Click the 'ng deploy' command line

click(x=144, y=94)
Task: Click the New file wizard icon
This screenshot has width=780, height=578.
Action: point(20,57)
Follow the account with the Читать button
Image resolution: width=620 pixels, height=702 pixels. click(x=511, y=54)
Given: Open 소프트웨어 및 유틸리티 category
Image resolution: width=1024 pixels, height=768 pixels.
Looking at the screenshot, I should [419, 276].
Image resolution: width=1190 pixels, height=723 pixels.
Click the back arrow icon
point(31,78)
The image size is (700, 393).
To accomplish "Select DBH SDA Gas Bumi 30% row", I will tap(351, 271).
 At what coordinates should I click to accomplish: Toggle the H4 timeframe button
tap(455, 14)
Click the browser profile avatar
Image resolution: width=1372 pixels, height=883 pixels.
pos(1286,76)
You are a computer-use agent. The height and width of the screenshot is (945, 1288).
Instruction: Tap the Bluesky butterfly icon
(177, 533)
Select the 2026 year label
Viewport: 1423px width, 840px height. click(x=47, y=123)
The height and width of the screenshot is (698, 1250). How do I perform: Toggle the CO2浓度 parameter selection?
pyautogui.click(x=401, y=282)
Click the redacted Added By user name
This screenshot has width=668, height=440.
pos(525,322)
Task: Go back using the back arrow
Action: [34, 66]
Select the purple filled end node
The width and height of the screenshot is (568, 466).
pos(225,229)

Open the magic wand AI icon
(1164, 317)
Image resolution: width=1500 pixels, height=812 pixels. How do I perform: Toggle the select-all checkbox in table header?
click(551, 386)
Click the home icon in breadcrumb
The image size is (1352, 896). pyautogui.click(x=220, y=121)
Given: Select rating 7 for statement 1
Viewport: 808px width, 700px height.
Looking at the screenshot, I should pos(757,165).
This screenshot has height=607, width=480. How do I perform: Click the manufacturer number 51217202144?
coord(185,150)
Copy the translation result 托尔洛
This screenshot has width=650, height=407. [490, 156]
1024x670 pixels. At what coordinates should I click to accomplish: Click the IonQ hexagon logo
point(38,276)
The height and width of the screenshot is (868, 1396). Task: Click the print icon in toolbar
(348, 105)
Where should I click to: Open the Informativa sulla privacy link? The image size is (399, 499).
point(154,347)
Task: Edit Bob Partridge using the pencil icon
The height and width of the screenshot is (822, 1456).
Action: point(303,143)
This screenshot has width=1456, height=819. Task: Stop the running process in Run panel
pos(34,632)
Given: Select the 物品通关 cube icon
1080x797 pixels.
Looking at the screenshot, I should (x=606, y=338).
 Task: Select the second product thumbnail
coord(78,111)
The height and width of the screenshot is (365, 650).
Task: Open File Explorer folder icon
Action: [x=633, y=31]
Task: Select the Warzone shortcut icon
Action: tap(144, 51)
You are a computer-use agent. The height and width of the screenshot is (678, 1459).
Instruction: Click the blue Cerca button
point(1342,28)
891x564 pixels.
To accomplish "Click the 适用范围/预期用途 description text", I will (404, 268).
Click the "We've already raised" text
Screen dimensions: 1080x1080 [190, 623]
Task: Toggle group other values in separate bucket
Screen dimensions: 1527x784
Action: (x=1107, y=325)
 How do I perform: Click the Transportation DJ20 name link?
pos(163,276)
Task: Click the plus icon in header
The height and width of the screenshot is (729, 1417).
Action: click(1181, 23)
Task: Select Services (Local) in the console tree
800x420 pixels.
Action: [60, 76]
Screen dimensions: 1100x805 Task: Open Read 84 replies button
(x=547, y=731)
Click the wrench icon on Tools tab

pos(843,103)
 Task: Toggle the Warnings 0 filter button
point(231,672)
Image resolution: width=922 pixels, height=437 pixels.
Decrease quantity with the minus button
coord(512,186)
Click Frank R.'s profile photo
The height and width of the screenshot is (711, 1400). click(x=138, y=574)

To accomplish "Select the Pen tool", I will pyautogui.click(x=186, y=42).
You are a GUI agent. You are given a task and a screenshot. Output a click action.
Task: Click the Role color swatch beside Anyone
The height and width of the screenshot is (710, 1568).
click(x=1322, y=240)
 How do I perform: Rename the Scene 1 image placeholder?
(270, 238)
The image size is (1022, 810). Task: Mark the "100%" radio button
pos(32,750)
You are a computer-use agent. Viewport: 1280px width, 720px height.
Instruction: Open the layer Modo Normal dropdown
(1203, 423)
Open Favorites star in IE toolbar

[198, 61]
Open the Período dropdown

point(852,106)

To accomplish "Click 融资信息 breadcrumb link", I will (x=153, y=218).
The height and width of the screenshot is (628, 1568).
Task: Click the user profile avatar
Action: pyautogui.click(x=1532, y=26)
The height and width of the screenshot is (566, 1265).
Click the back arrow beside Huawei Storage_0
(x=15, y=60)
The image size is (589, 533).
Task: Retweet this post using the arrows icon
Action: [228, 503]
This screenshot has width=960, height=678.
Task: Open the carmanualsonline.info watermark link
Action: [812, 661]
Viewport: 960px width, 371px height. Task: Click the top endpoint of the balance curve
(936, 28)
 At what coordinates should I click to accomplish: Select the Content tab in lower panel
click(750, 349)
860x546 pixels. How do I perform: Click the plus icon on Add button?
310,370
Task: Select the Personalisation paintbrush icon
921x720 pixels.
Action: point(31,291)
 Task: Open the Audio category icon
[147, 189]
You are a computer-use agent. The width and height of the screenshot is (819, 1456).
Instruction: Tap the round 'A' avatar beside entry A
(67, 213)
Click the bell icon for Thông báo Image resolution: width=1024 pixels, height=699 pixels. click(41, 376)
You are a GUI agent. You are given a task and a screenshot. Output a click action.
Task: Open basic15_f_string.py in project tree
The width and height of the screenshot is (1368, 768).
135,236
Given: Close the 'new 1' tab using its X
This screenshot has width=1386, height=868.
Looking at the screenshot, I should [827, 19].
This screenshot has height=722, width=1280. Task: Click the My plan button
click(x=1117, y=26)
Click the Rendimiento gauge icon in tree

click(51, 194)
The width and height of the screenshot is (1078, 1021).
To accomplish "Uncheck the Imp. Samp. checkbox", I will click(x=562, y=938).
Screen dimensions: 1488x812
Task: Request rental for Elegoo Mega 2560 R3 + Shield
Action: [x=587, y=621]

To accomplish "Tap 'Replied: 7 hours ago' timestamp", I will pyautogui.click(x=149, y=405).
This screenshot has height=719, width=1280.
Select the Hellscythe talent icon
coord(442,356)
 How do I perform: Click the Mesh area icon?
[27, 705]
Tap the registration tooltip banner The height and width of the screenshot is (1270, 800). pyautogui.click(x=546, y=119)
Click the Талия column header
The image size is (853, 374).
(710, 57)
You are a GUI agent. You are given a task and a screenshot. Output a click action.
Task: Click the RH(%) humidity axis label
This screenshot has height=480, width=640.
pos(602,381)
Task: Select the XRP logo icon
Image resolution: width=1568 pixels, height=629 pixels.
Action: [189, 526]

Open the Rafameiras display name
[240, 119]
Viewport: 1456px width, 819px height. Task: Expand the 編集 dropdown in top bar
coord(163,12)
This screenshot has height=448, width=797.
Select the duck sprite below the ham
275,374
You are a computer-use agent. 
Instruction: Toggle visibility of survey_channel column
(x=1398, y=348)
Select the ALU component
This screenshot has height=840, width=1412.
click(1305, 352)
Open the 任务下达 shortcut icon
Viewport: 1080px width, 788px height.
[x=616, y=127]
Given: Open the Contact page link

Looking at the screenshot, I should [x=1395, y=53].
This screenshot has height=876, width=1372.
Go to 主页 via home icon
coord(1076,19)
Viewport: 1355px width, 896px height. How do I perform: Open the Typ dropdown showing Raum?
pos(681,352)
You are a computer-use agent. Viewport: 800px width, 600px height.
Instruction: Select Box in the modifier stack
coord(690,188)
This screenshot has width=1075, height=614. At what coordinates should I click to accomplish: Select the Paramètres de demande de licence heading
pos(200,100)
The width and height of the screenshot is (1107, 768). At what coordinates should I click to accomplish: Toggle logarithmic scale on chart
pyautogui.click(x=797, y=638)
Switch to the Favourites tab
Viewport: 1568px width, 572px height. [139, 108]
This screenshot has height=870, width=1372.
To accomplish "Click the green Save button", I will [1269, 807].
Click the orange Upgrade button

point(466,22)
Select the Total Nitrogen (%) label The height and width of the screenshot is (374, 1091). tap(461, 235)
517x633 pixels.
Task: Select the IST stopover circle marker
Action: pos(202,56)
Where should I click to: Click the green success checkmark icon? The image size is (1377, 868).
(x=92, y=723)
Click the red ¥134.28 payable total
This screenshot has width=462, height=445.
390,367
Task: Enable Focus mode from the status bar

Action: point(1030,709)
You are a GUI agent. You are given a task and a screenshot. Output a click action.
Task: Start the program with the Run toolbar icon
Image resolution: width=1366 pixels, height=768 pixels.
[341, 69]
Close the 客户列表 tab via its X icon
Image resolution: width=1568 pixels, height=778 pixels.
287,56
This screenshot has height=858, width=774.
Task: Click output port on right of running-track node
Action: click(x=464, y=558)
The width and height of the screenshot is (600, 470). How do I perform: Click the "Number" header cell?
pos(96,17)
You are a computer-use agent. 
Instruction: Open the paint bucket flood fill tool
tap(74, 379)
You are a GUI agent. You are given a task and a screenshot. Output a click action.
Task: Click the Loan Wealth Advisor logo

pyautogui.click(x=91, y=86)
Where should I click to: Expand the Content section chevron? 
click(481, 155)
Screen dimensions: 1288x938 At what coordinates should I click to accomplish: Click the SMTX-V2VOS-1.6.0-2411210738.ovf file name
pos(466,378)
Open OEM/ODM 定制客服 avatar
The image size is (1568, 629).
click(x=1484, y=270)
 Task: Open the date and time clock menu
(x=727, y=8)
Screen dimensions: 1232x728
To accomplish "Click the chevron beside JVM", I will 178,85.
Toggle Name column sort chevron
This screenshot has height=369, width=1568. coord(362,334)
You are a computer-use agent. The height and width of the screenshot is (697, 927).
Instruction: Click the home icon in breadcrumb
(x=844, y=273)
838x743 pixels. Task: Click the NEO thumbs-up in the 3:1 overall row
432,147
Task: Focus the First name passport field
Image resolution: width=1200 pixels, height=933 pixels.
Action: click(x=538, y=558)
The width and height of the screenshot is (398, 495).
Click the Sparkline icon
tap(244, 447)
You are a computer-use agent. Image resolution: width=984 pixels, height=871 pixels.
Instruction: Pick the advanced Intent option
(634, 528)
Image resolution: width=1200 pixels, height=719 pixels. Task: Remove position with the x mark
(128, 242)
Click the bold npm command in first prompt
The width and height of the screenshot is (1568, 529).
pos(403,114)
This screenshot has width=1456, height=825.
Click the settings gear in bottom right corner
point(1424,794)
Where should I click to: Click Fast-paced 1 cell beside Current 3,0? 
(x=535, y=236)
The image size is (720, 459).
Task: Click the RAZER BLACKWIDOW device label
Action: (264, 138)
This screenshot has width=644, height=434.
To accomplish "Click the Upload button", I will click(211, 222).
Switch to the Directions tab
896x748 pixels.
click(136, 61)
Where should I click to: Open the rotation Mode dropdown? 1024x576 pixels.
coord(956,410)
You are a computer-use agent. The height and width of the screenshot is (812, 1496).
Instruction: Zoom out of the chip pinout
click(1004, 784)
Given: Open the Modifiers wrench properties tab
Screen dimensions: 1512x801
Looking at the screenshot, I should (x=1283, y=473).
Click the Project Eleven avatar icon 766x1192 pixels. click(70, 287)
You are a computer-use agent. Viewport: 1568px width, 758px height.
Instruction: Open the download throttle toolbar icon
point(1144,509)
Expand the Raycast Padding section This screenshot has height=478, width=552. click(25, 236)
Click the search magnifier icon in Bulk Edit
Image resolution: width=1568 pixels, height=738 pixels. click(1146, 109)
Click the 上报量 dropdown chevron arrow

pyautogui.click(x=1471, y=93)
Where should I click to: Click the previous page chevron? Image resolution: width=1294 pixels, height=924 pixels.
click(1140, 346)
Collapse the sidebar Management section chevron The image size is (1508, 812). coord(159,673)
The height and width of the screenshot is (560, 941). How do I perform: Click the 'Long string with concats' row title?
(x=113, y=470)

● Task prompt
Pull out every row above that contains the string "label". Letter case must match.

● Result of the exercise
Select the 2026 year label
Task: Click the RH(%) humidity axis label
Select the Total Nitrogen (%) label The height and width of the screenshot is (374, 1091). tap(461, 235)
Task: Click the RAZER BLACKWIDOW device label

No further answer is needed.